:: TASK BRIEF ::
Copy exactly, and only, the lines from the one with "Instruction: Click the" to the end of the listing; omit pictures.
___ AVAILABLE DATA ___
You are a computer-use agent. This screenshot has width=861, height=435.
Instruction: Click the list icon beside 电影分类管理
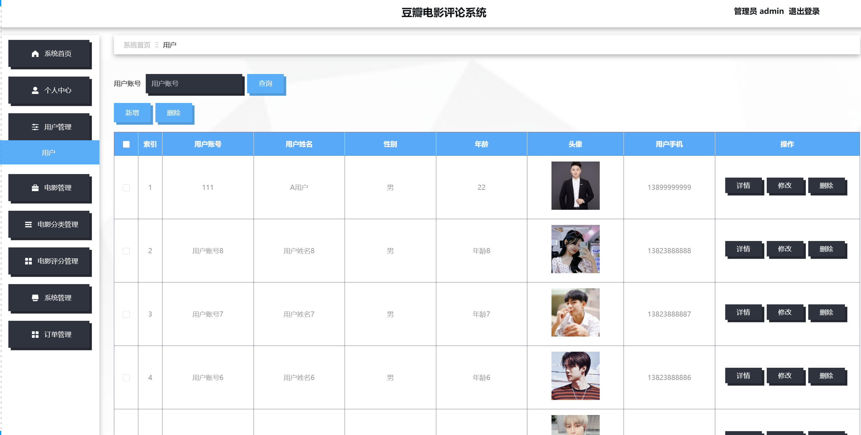pyautogui.click(x=28, y=225)
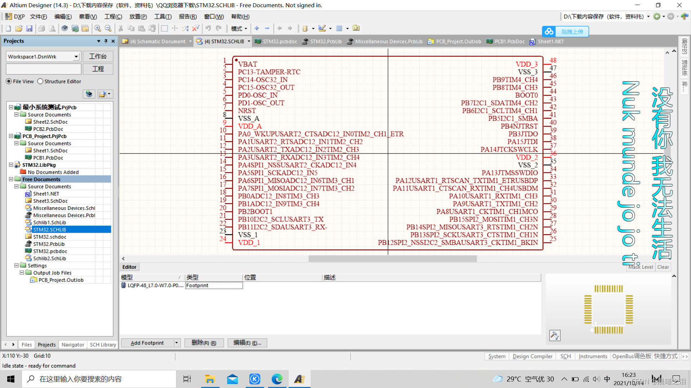The width and height of the screenshot is (691, 388).
Task: Click the Clear button near Mask Level
Action: [x=663, y=267]
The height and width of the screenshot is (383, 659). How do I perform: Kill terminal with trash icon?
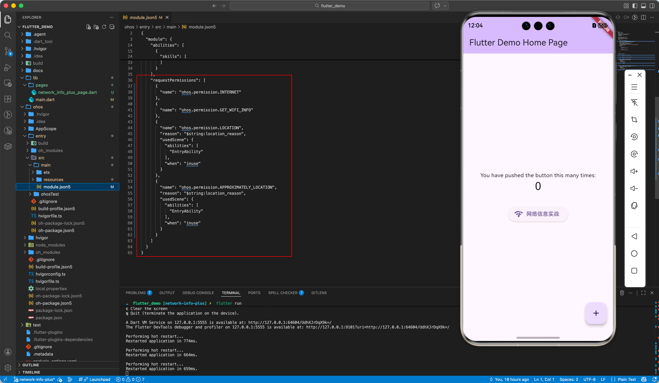(x=622, y=293)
___
:: EXPECTED ANSWER ::
Instruction: Click the list icon beside 电影分类管理
pyautogui.click(x=28, y=225)
The width and height of the screenshot is (691, 388).
Task: Click the Clear button near Mask Level
Action: [x=663, y=267]
The height and width of the screenshot is (383, 659). How do I perform: Kill terminal with trash icon?
(x=622, y=293)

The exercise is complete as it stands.